Laurent Vinatier foi condenado em 2024 a três anos de prisão por violar a legislação russa sobre “agentes estrangeiros”, ao não cumprir regras que obrigam pessoas classificadas sob esse estatuto a se registrarem e obedecerem a exigências específicas. Além da condenação já aplicada, o pesquisador enfrenta agora novas acusações ligadas a espionagem, o que pode agravar ainda mais a sua situação judicial, conforme apurou a Reuters.
O porta-voz do Kremlin, Dmitry Peskov, confirmou que houve contatos diretos entre Moscou e Paris sobre o assunto. “De fato, houve comunicações relevantes entre nós e os franceses. Uma proposta foi feita, e neste momento a decisão está nas mãos da França”, afirmou Peskov a jornalistas, segundo a Reuters.

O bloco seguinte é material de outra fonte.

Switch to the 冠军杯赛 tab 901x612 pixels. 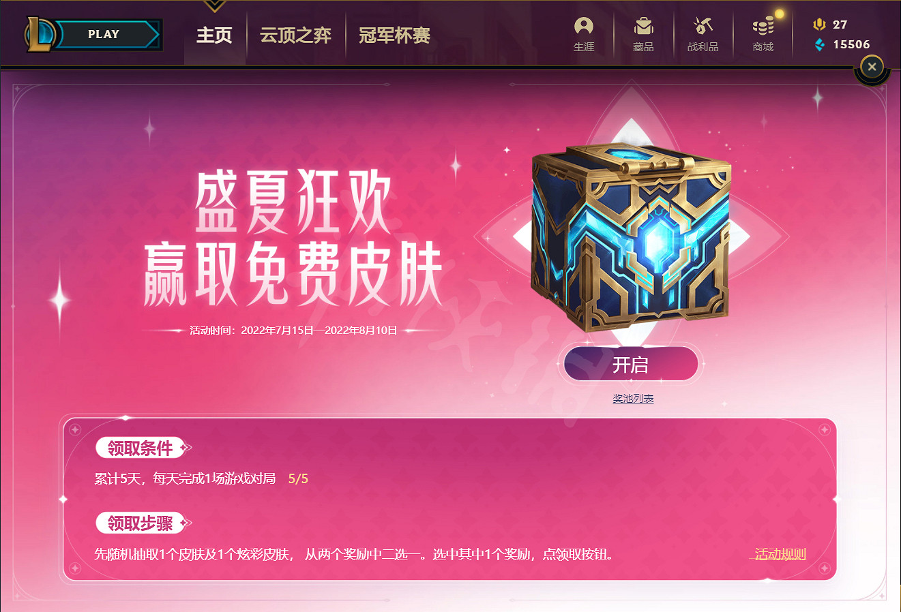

Do lado francês, o governo classifica a detenção como arbitrária e tem exigido a libertação imediata de Vinatier. O presidente Emmanuel Macron negou que o pesquisador atuasse a serviço do Estado francês e descreveu a sua prisão como parte de uma campanha de desinformação promovida por Moscou, conforme relatado pela Reuters.
O presidente russo, Vladimir Putin, declarou no início deste mês que iria analisar pessoalmente o caso, sinalizando que o dossiê permanece em aberto no mais alto nível do Kremlin, segundo a Reuters.